*** MATERIAL SUPPLIED
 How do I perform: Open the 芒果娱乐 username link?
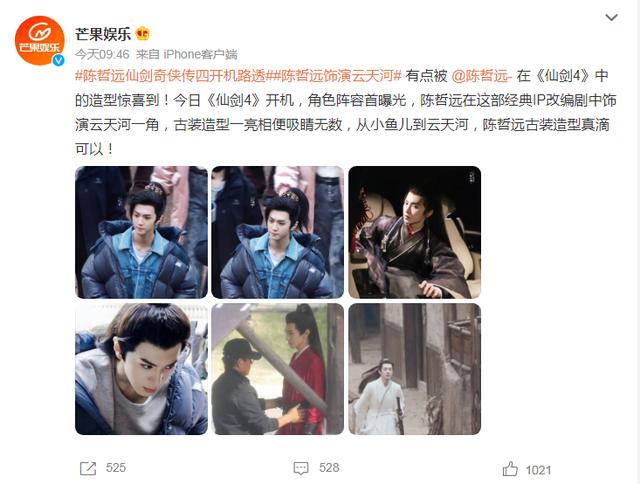point(103,34)
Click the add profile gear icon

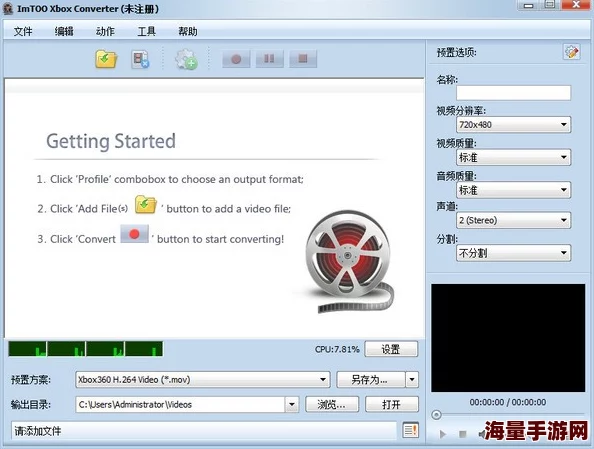pyautogui.click(x=186, y=59)
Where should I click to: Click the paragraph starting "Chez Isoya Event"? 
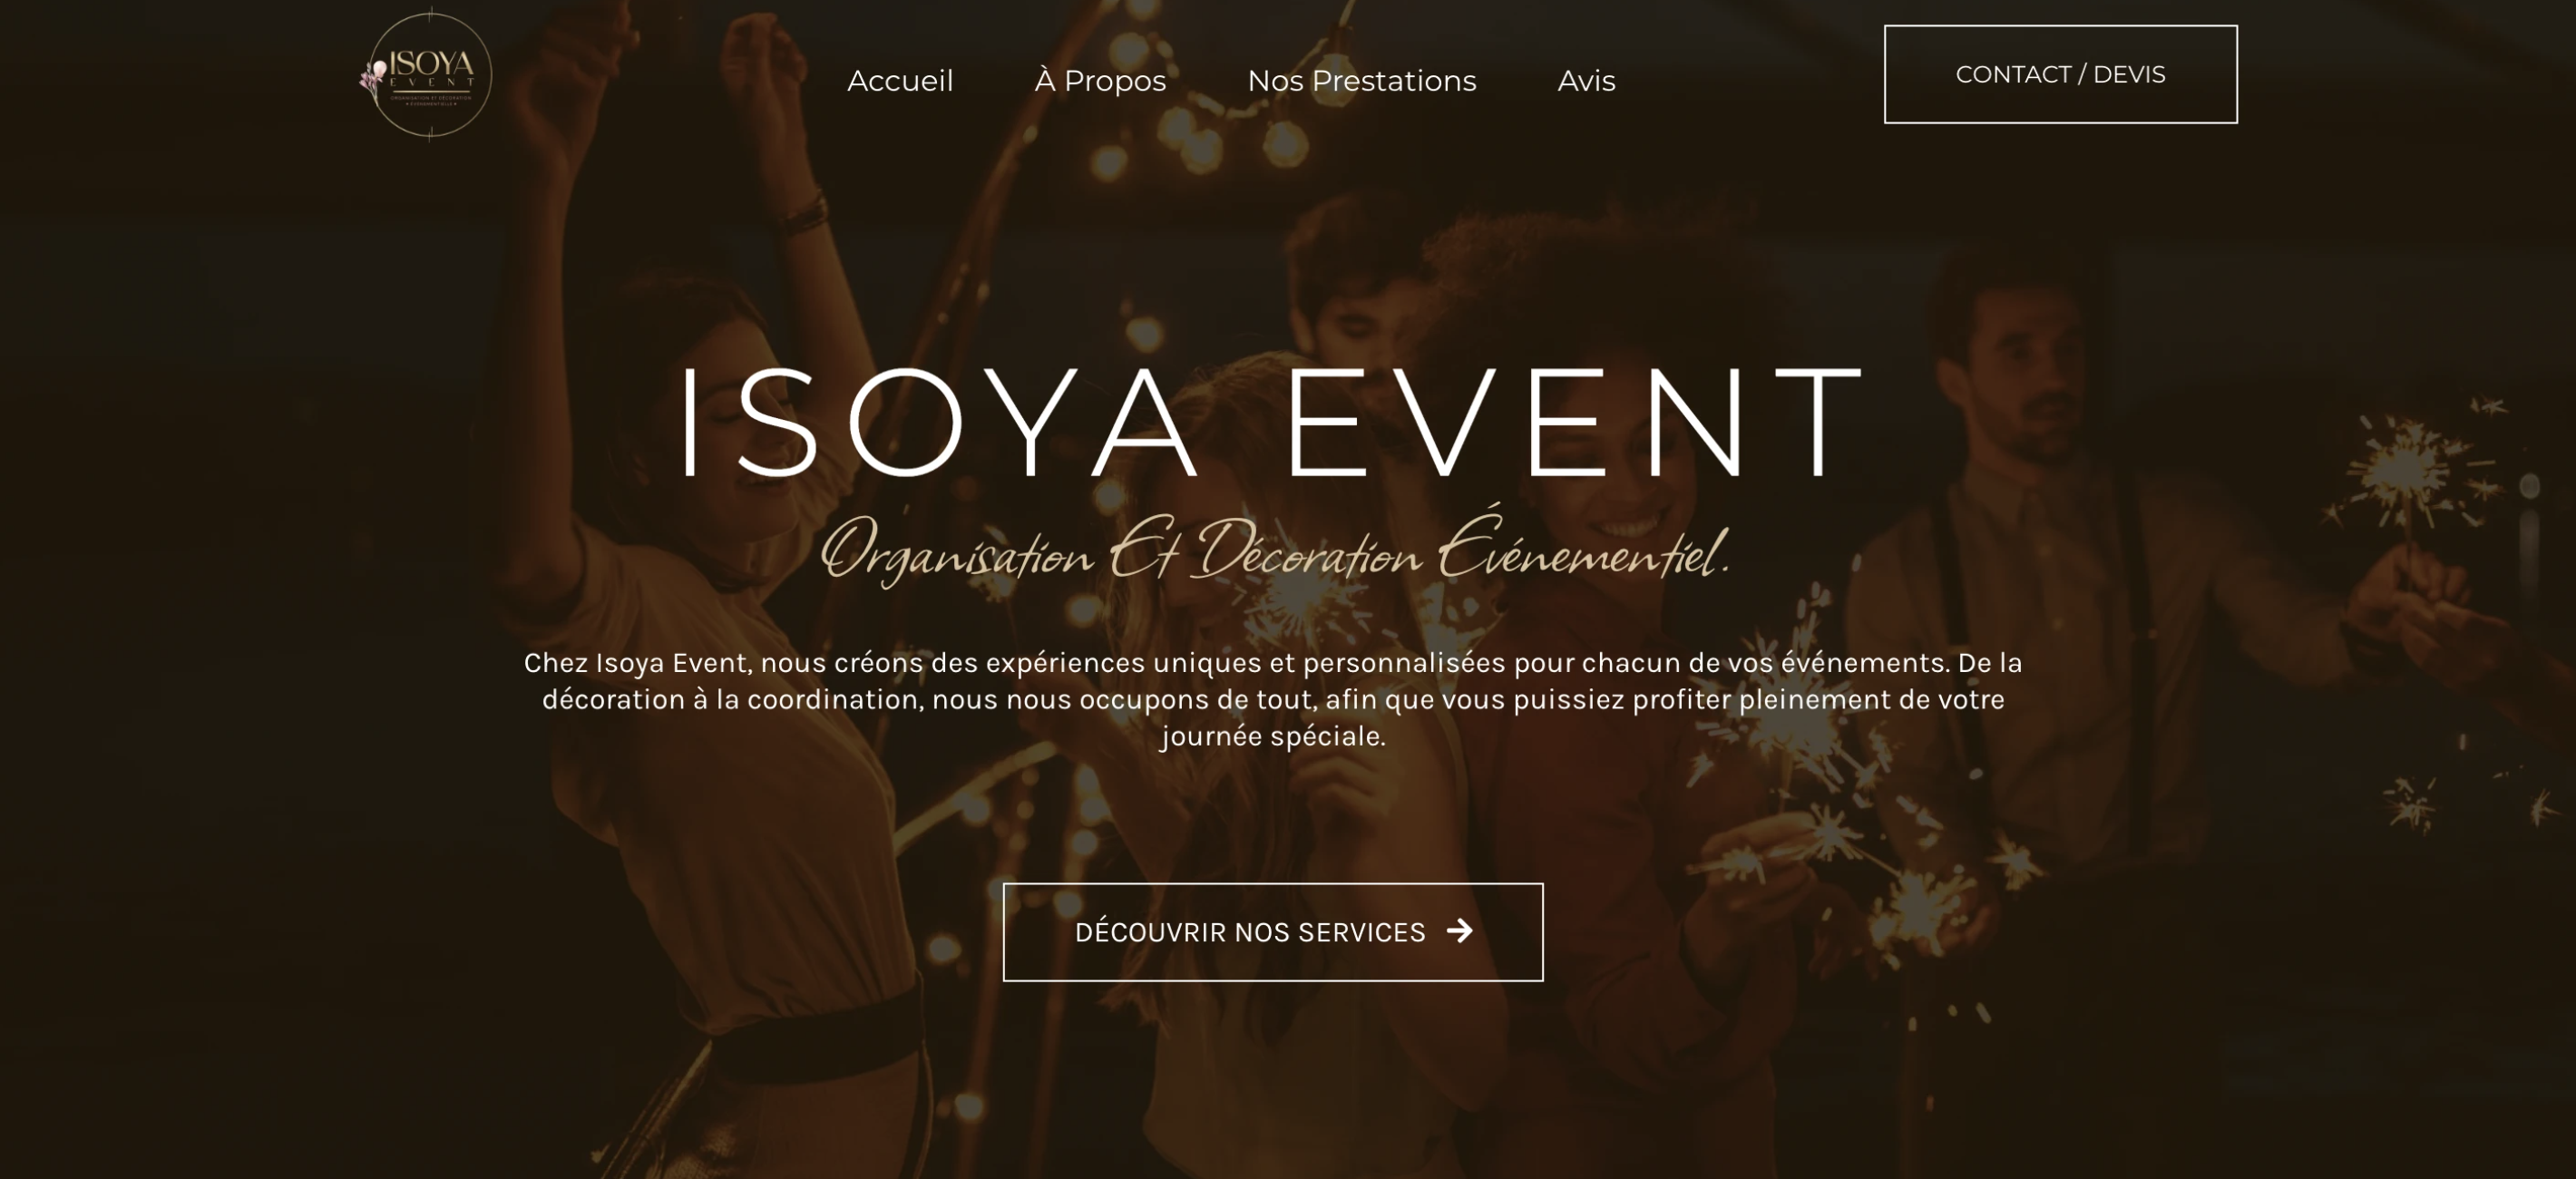(1273, 700)
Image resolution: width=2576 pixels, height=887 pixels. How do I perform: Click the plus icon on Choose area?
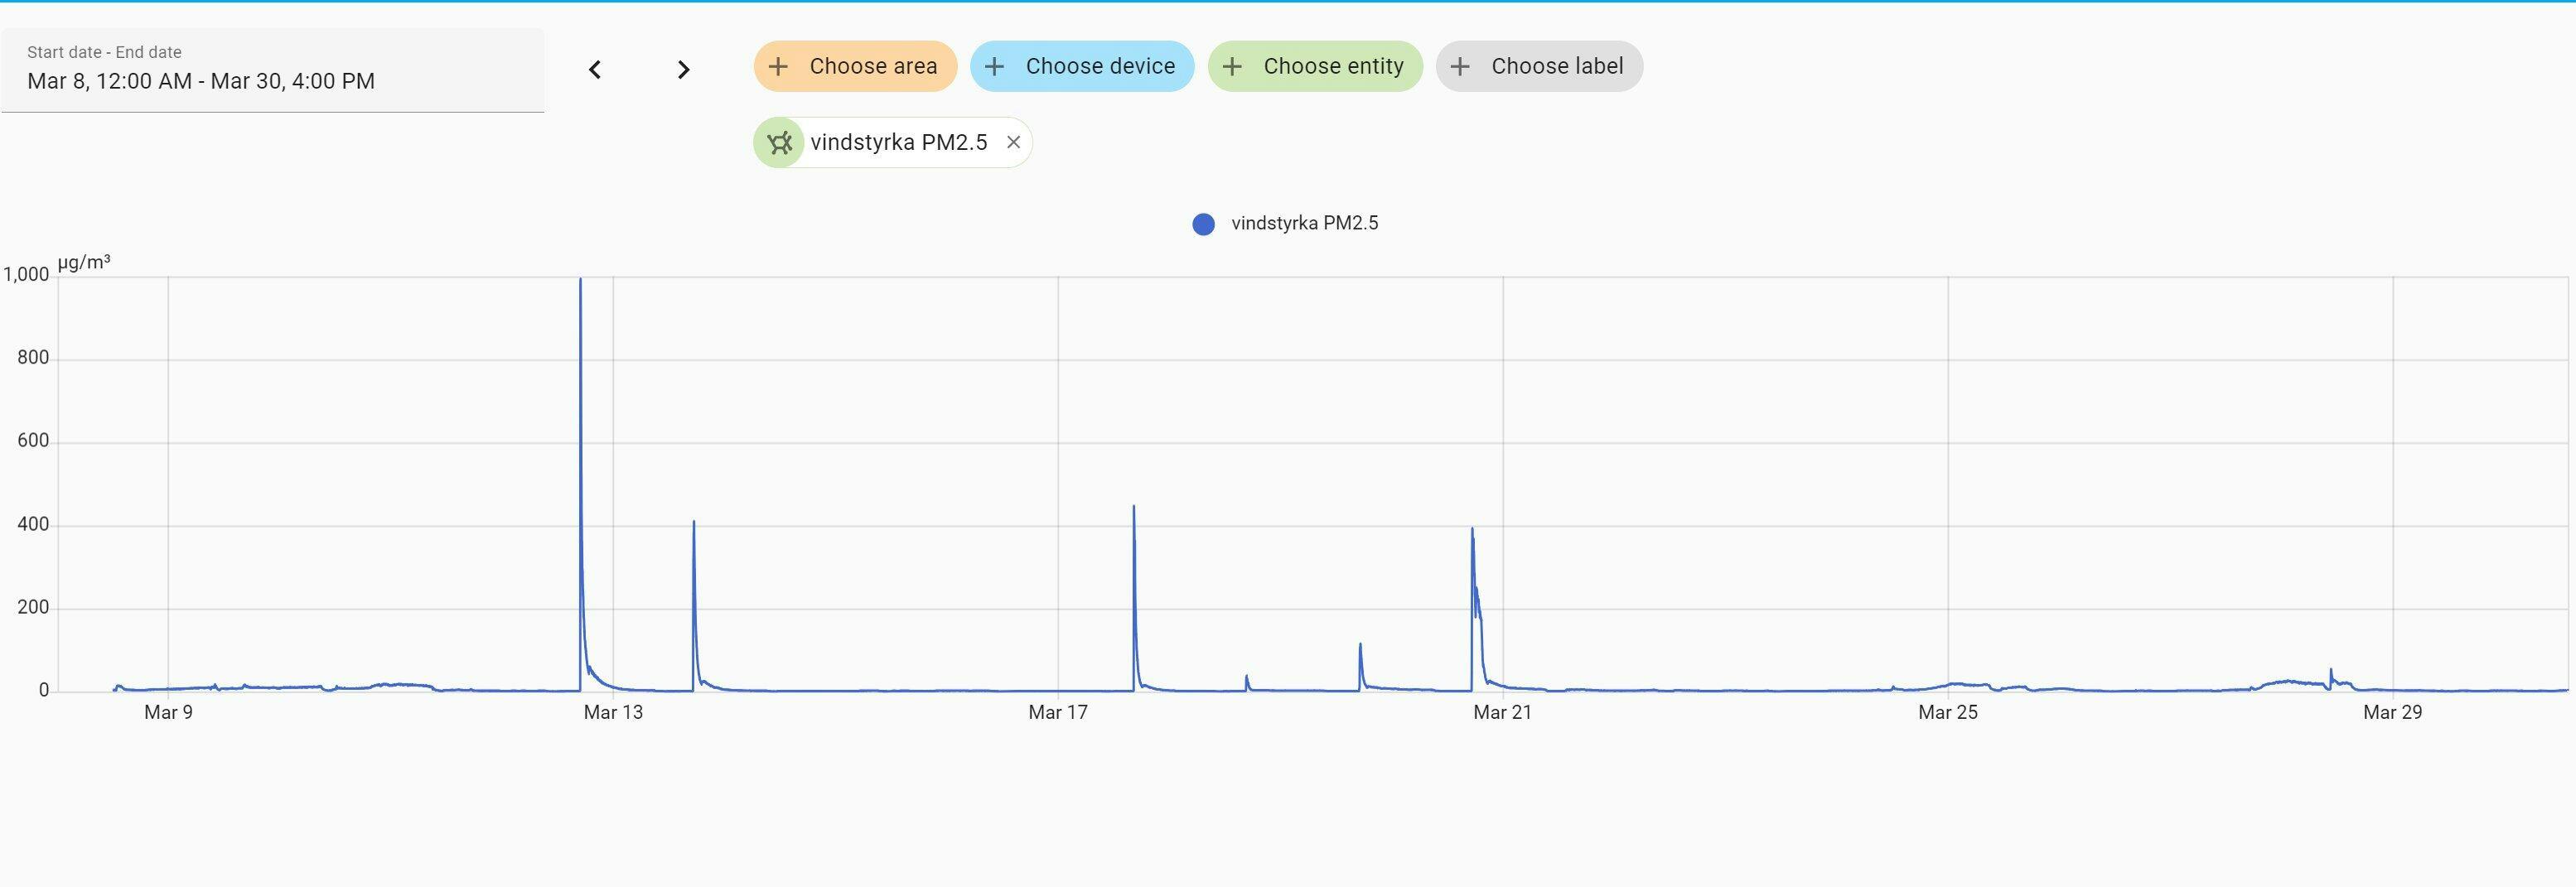tap(778, 66)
******
PROBLEM DESCRIPTION:
Return the records above in their entirety, word for word, with the pictures removed.

YOUR SOLUTION:
 How do I perform: Open the 芒果娱乐 username link?
point(103,34)
Click the add profile gear icon

pyautogui.click(x=186, y=59)
Where should I click to: Click the paragraph starting "Chez Isoya Event"? 
(1273, 700)
Image resolution: width=2576 pixels, height=887 pixels. How do I perform: Click the plus icon on Choose area?
tap(778, 66)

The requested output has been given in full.